Unlocking Interaction Capabilities Through Award-Winning GPT-VR Nexus

May 2, 2024

Authored by:

April Horency

The rise of generative artificial intelligence (AI) has spurred exploration into diverse application scenarios. Applications like Chat-GPT showcase this progress, yet the fusion of generative AI and virtual reality (VR) holds promise to extend user interaction beyond the conventional realms of text, vision, and voice. Professor of Electrical and Computer Engineering Tian Lan, along with Jiangong Chen and Bin Li from Pennsylvania State University, explored this nexus by developing a Chat-GPT-powered immersive VR experience, earning them a Best Demo Honorable Mention Award at the 2024 IEEE Conference on Virtual Reality and 3D User Interfaces (IEEE VR)!

IEEE VR has been the premier international event for presenting finished and ongoing research in the broad areas of virtual, augmented, and mixed reality since 1993. Every year, scientists, engineers, designers, and artists working with VR technology come together at this conference to present innovative research, experience new advances in VR and 3D interfaces, and catch up with the community.

Two pressing problems face the VR community in realizing the vision of combined AI and VR technologies, including:

The absence of tools for both accurate VR context comprehension and for translating AI’s responses into VR scene creation and animated interactions.
The “hallucination” problem that leads to misaligned AI responses in VR context.

To address those challenges and bridge the gap between AI and VR, the research team demonstrated the GPT-VR Nexus, a novel framework for creating a VR experience driven by an underlying generative AI engine. In particular, they employed a two-step prompt strategy and robust post-processing procedures, eliminating the need to fine-tune the complex AI model.

Lan further explained the novelty of their demo, saying, “It enables an immersive experience, such as automated generation of 3D scenes and interaction with VR objects, from user audio inputs/commands.”

Using the team’s technology, users can create scenes and animated interactions directly from ChatGPT’s responses.

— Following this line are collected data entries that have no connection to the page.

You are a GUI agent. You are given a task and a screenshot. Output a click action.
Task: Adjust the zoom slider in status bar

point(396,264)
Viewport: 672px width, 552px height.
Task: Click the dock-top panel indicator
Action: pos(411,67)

The two-step strategy to process VR contextual data works by first categorizing the user inputs and then querying relevant data for precise prompts. The additional processing layer is used for response validation and adjustment to ensure the most relevant response is produced. To address the hallucination issue, the post-processing techniques guarantee the objects are generated in order without colliding with one another.

Overall, the GPT-VR nexus’ experimental results showcase responses of the VR environment to a diverse range of user audio inputs in merely a few seconds. This innovation not only tackles pressing challenges within the VR community but also facilitates the creation of immersive experiences more efficiently. Through this project, Lan is helping to unlock the unprecedented interaction capabilities afforded by merging AI and VR technologies.

“ChatGPT is having a transformative impact on many sections. Our work takes an exciting step to make it the ‘brain’ for virtual reality and mixed reality systems. It will provide a truly immersive user experience, and support a wide range of tasks from automated interactions to content generation,” Lan stated.